Damit kommt heute niemand mehr durch.
Doch, genau dafür müssen wir sorgen.
Wie denn?
Der Immobilienmarkt muss so reguliert werden, dass genügend billiger Wohnraum vorhanden ist. Es geht darum, die Leute von starren Regeln zu befreien. Heute müssen wir zuerst jahrzehntelang arbeiten und dann pensioniert sein. Das sind wahnsinnige Fesseln. Zudem funktioniert es nicht immer: Mein Mann hat als ehemaliger Fremdarbeiter und mit seinen behinderten Händen immer voll gearbeitet, qualitativ hochwertige Dienste geleistet. Er war Produktekontrolleur: Mikroskope, elektronische Anzeigetafeln. Trotzdem wurde er immer nur wie ein Hilfsarbeiter bezahlt, und so schaute dabei eine mickrige Pension von 1600 Franken heraus. Wären wir nicht verheiratet, müsste er Ergänzungsleistungen beziehen. Das ist doch eine Schande. Andererseits ist unser Komfort auch eine riesige Belastung. Den ganzen Kram müssen wir uns verdienen, wissen, wie alle diese Apparate funktionieren! Deshalb gibt es bei meinem Mann und mir kein Internet.

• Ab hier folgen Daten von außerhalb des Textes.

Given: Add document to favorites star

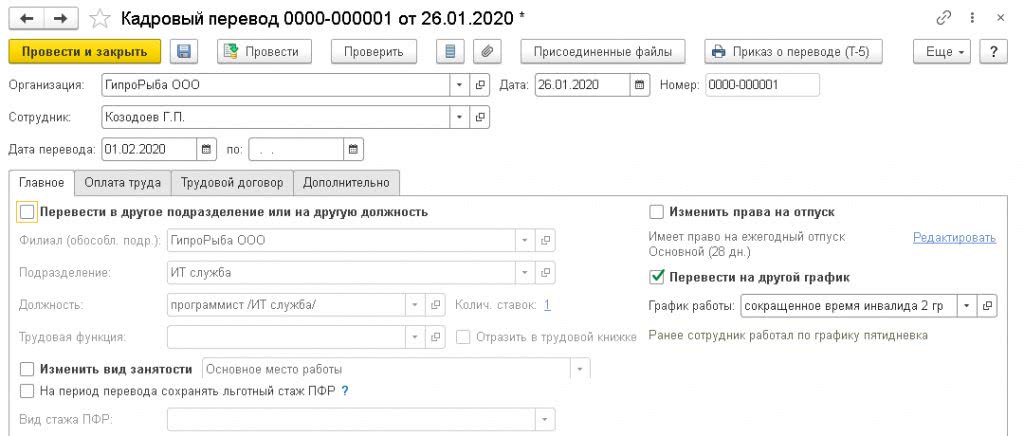Looking at the screenshot, I should click(x=99, y=19).
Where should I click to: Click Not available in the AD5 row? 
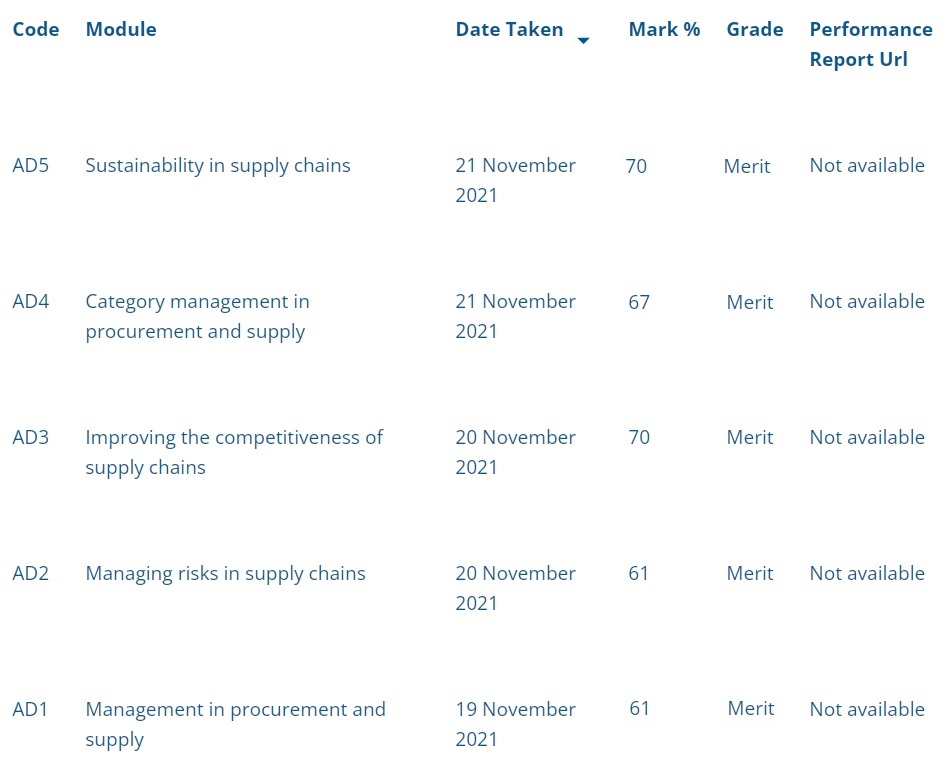coord(867,165)
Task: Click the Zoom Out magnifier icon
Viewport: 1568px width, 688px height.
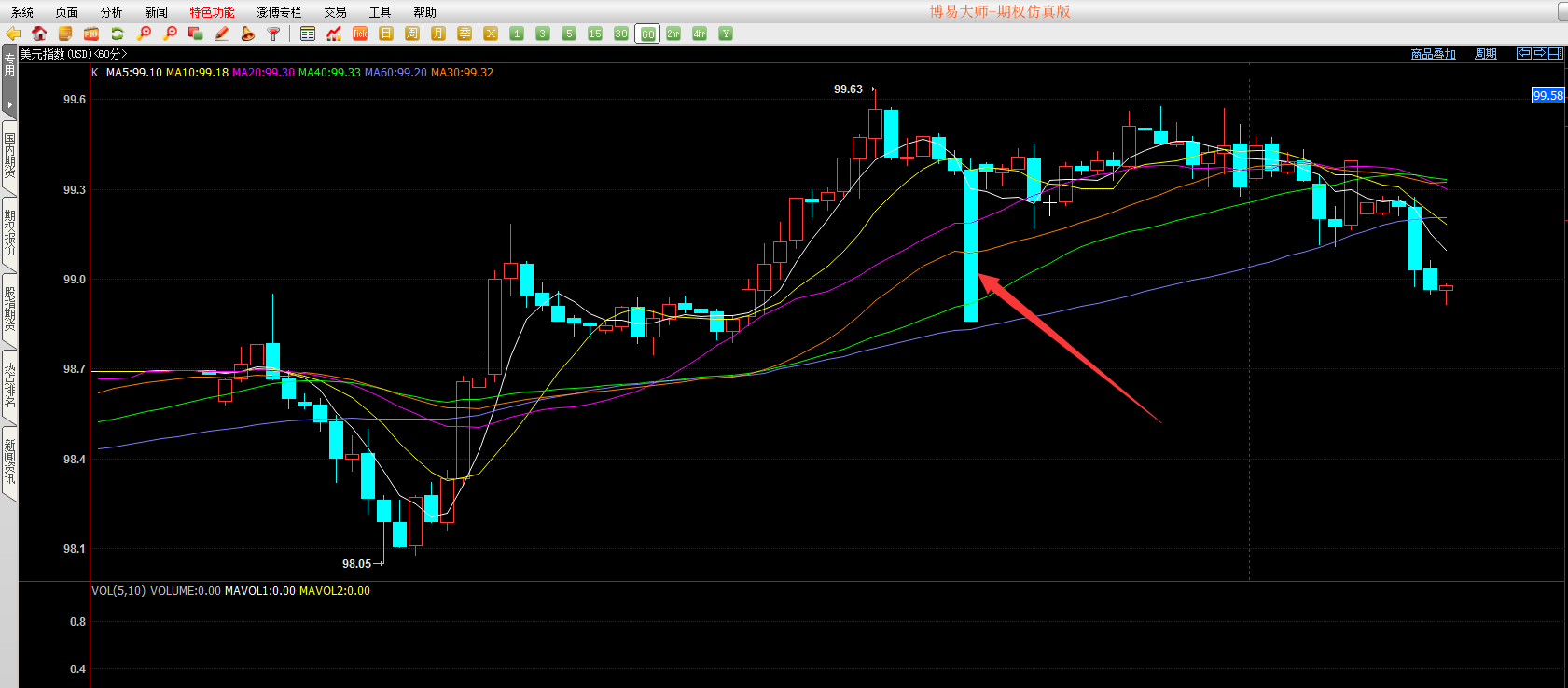Action: point(170,34)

Dafür freie Sicht auf den Bielersee.
Ja, aber in unserem Dreissigfamilienhaus, in dem wir seit kurzem wohnen, gibt es sehr viele ganz normale Leute. Neben uns eine Frau, die im Coop arbeitet, eine andere ist bei der Post, und unten wohnt ein dunkelhäutiger Speisewagenkellner.
Sie hatten in den siebziger Jahren ein Verhältnis mit Konrad Farner, dem Zürcher Kunsthistoriker und Kommunisten. Sie schreiben, dass Sie von ihm das Geniessen gelernt haben. Feiert die hedonistische Linke mit der Grundeinkommens-Initiative eine Renaissance?

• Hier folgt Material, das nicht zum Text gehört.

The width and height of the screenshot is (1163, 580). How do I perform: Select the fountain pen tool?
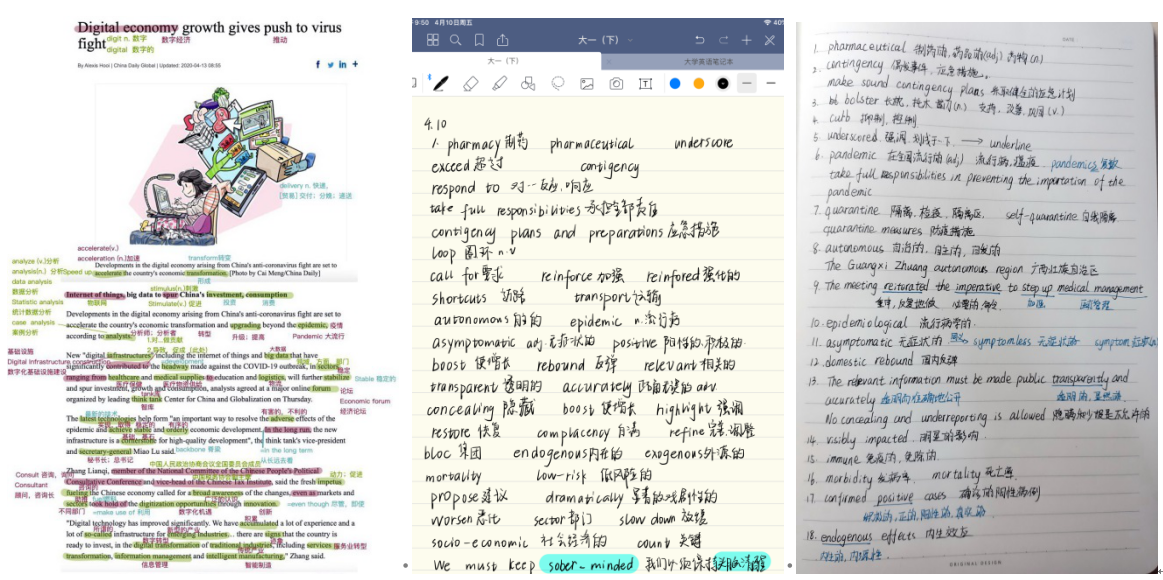pos(440,83)
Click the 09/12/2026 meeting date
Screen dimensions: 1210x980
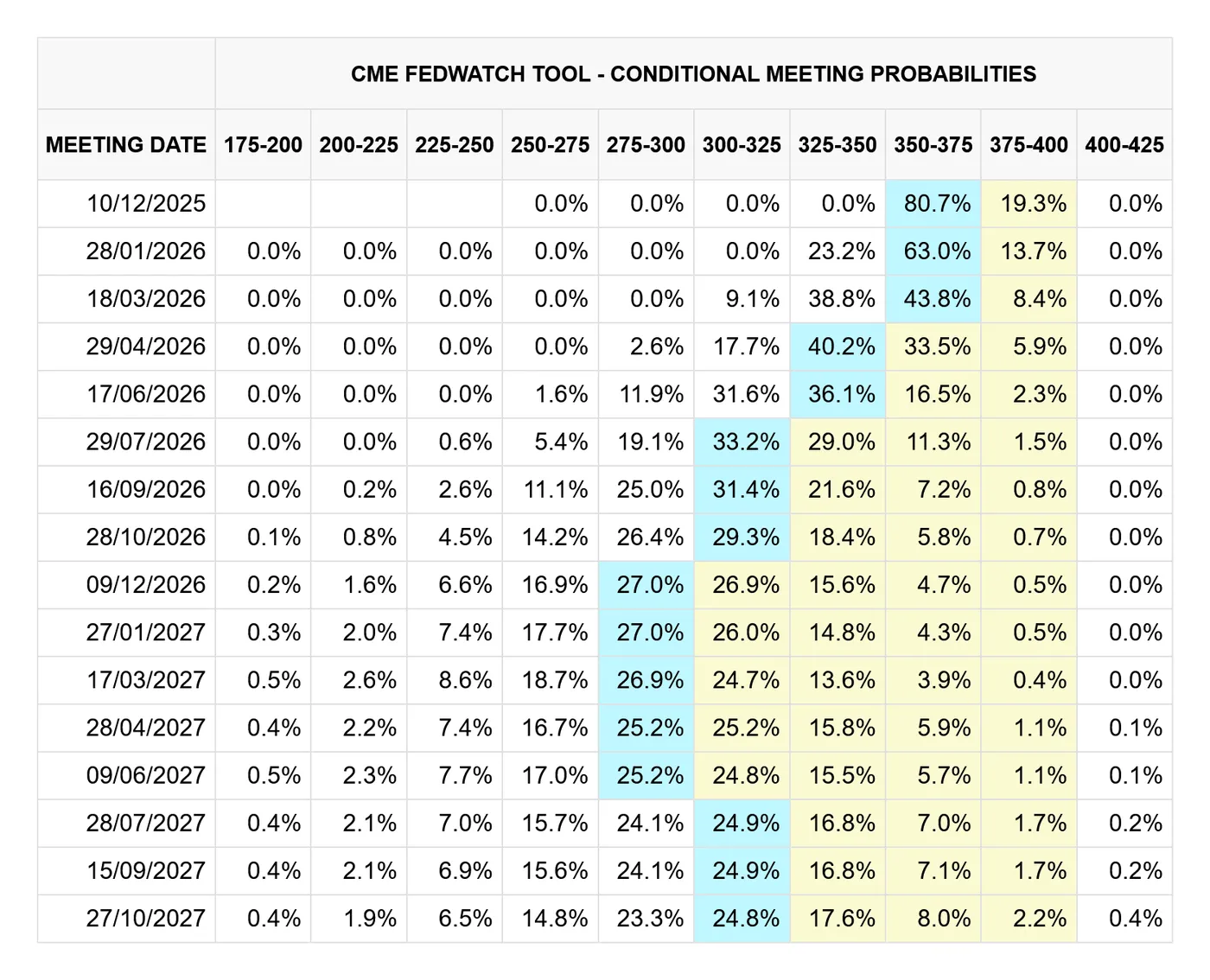(x=145, y=585)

Nun, ich weiss nicht, was Sie für ein Bild von Konrad Farner haben. Er hatte ein ganz winziges Portmoneeli mit ganz wenig Batzeli drin. Aber Farner war kein Feind des Luxus. Meine puritanische Familie hingegen war immer prinzipiell gegen allen Luxus. Konrad sagte: Einen guten Wein, einen schönen Anzug, eine wunderbare Wohnung – das soll man sich leisten können, aber der Reichtum muss dabei gut verteilt sein. Das war für mich das Neue: Ich dachte, der arme Kommunist sitzt in seiner winzigen Dachkammer und friert, der Asket. Aber nein! Er hatte allerdings auch reiche Freunde und eine Frau aus dem Schweizer Patriziat.

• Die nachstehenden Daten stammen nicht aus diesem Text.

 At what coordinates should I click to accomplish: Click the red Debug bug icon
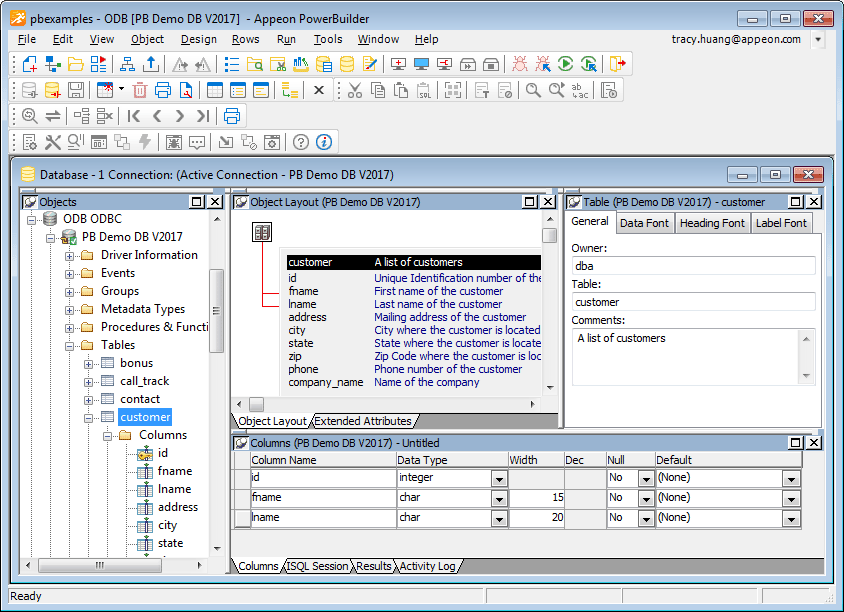(x=520, y=64)
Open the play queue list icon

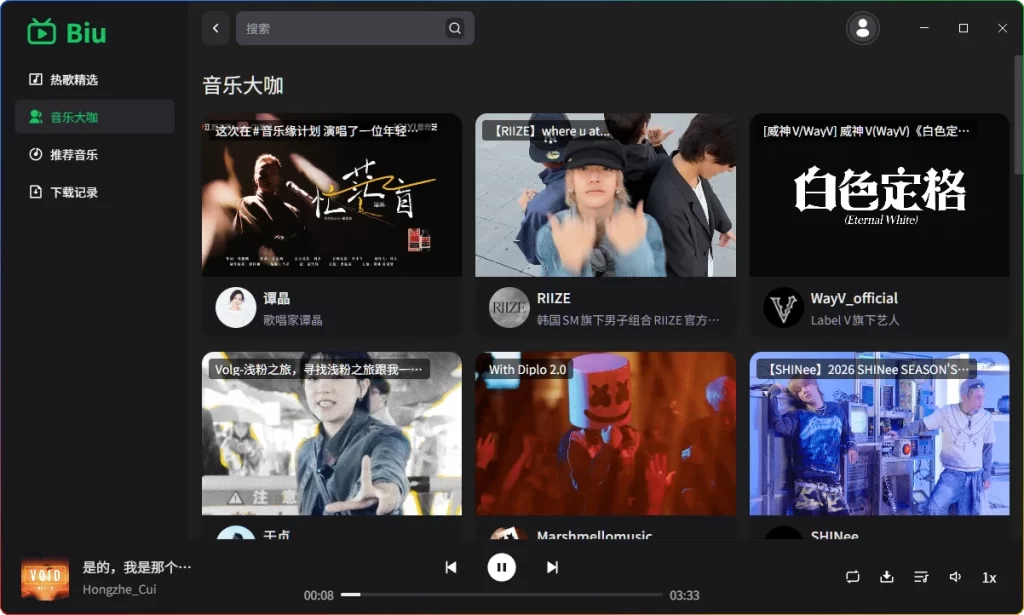click(921, 577)
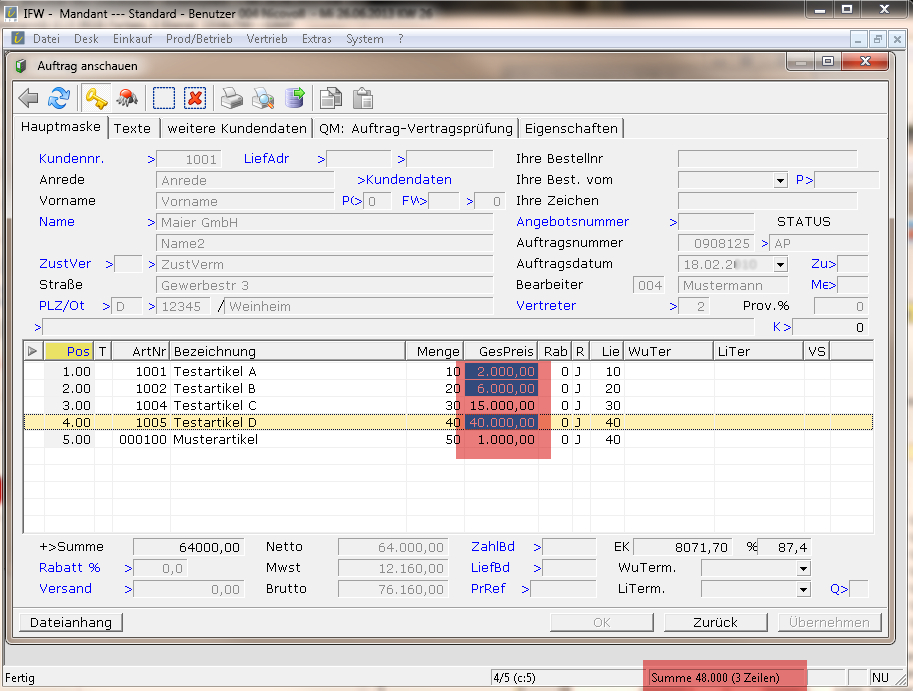Screen dimensions: 913x691
Task: Switch to the weitere Kundendaten tab
Action: pos(236,128)
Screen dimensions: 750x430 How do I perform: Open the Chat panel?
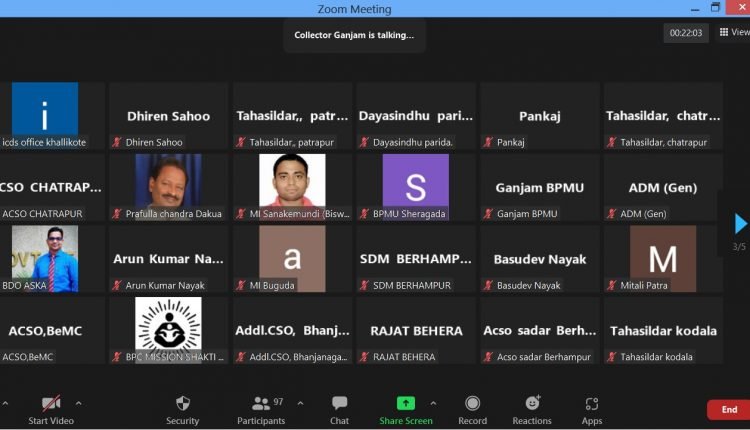(x=340, y=409)
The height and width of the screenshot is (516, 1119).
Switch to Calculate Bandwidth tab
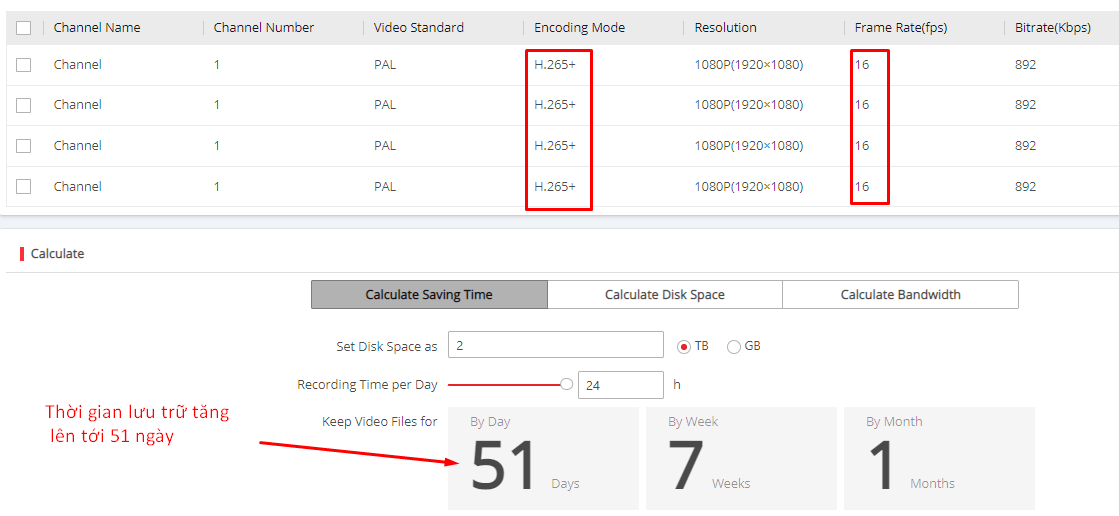900,295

Sie waren damals die Geliebte eines verheirateten Mannes.
Das kam für mich eigentlich nie in Frage. Nie! Dann sagte er: «Ich weiss, dass du dich nicht darauf einlassen willst, aber ich höre deswegen nicht auf, dich zu lieben», und schrieb mir jeden Tag mehrere Briefe. Mit der Zeit fragte ich mich: Was ist jetzt eigentlich christlich? Muss ich dieser Liebe aus Respekt gegenüber der ehelichen Liebe widerstehen oder viel eher meinem Herzen folgen und mich dafür weltlich gesehen verschuldigen? Irgendwann bin ich dann zu ihm in die Toskana gefahren …
Judith Giovannelli-Blocher (79) wohnt in Biel mit ihrem Mann Sergio Giovannelli in einer grossen Dreieinhalb-Zimmer-Wohnung im siebten Stock einer Grossüberbauung. Zum See ist es nicht weit.